Once assured that Susy had taken the first step toward freeing herself, he frankly regarded her as his affianced wife, and could see no reason for further mystery. She understood his impatience to have their plans settled; it would protect him from the formidable menace of the marriageable, and cause people, as he said, to stop meddling. Now that the novelty of his situation was wearing off, his natural indolence reasserted itself, and there was nothing he dreaded more than having to be on his guard against the innumerable plans that his well-wishers were perpetually making for him. Sometimes Susy fancied he was marrying her because to do so was to follow the line of least resistance.

"To marry me is the easiest way of not marrying all the others," she laughed, as he stood before her one day in a quiet alley of the Bois de Boulogne, insisting on the settlement of various preliminaries. "I believe I'm only a protection to you."

An odd gleam passed behind his eyes, and she instantly guessed that he was thinking: "And what else am I to you?"

She changed colour, and he rejoined, laughing also: "Well, you're that at any rate, thank the Lord!"

She pondered, and then questioned: "But in the interval-how are you going to defend yourself for another year?"

"Ah, you've got to see to that; you've got to take a little house in London. You've got to look after me, you know."

It was on the tip of her tongue to flash back: "Oh, if that's all you care--!" But caring was exactly the factor she wanted, as much as possible, to keep out of their talk and their thoughts. She could not ask him how much he cared without laying herself open to the same question; and that way terror lay.
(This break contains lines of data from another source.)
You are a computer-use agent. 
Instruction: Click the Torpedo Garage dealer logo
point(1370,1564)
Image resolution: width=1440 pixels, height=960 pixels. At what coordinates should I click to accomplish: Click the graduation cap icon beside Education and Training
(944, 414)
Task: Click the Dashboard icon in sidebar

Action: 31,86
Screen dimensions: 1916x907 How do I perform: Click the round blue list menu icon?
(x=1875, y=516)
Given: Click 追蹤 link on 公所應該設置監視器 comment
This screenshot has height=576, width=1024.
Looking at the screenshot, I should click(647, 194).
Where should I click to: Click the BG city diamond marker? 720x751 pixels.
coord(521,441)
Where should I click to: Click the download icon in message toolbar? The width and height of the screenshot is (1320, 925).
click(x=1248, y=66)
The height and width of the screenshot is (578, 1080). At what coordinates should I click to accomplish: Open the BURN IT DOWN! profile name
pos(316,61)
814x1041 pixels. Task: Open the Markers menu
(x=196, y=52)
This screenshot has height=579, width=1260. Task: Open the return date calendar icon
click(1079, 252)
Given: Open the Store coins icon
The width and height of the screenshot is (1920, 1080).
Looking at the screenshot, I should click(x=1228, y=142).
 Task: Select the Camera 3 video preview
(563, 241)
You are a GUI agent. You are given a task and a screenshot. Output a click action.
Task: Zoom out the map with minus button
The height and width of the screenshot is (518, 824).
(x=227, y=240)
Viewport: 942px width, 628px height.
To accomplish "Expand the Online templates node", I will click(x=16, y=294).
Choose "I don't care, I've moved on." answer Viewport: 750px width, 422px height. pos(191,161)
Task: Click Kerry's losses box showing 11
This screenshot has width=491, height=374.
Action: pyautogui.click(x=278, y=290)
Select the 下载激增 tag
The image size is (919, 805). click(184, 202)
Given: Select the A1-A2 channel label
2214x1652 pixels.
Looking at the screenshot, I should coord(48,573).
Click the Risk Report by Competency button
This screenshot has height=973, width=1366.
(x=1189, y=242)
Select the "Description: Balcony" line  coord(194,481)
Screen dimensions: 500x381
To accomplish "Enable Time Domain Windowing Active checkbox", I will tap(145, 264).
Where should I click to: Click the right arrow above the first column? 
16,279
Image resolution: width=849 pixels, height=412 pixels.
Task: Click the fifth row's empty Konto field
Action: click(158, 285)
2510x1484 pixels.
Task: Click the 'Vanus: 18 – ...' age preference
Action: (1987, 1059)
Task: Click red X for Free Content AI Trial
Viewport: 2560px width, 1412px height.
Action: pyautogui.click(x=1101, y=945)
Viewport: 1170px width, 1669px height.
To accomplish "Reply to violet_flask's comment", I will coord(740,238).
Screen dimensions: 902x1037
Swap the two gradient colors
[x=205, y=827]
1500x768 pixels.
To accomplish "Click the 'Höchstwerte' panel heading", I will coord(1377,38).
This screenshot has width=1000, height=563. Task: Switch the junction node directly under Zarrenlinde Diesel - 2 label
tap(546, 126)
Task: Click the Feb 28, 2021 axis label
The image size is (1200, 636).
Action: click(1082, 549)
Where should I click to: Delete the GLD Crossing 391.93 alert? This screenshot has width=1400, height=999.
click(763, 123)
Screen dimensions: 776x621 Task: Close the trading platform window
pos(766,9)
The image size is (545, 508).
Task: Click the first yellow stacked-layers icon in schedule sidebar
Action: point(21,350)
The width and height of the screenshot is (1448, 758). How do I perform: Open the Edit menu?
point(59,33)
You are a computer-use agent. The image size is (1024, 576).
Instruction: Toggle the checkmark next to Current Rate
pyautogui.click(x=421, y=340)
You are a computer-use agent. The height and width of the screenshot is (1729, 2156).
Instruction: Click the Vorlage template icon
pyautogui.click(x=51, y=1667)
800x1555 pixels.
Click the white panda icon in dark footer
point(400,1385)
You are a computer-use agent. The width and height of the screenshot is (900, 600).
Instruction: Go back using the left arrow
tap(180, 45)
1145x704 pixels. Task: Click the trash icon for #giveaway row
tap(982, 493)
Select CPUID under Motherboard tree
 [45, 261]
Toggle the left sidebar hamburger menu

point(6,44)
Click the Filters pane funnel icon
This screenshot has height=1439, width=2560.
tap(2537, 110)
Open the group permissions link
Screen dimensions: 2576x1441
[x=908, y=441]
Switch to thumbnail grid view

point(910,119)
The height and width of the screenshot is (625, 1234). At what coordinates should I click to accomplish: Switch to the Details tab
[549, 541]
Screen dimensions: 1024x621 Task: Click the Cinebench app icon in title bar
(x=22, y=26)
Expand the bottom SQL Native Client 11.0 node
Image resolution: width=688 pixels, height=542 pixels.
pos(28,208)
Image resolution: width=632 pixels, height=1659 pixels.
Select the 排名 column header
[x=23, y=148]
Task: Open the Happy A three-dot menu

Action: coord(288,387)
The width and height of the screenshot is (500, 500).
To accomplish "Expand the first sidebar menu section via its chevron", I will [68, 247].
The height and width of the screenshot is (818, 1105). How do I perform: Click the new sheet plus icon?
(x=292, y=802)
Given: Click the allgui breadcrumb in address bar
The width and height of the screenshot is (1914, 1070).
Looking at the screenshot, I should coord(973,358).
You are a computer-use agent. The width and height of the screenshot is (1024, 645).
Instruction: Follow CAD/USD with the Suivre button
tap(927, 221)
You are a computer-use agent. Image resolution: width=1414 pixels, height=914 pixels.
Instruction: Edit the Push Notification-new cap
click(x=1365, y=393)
As a matter of fact, though Strefford was not an ardent wooer--perhaps from tact, perhaps from temperament, perhaps merely from the long habit of belittling and disintegrating every sentiment and every conviction--yet she knew he did care for her as much as he was capable of caring for anyone. If the element of habit entered largely into the feeling--if he liked her, above all, because he was used to her, knew her views, her indulgences, her allowances, knew he was never likely to be bored, and almost certain to be amused, by her; why, such ingredients though not of the fieriest, were perhaps those most likely to keep his feeling for her at a pleasant temperature. She had had a taste of the tropics, and wanted more equable weather; but the idea of having to fan his flame gently for a year was unspeakably depressing to her. Yet all this was precisely what she could not say. The long period of probation, during which, as she knew, she would have to amuse him, to guard him, to hold him, and to keep off the other women, was a necessary part of their situation. She was sure that, as little Breckenridge would have said, she could "pull it off"; but she did not want to think about it. What she would have preferred would have been to go away--no matter where and not see Strefford again till they were married. But she dared not tell him that either.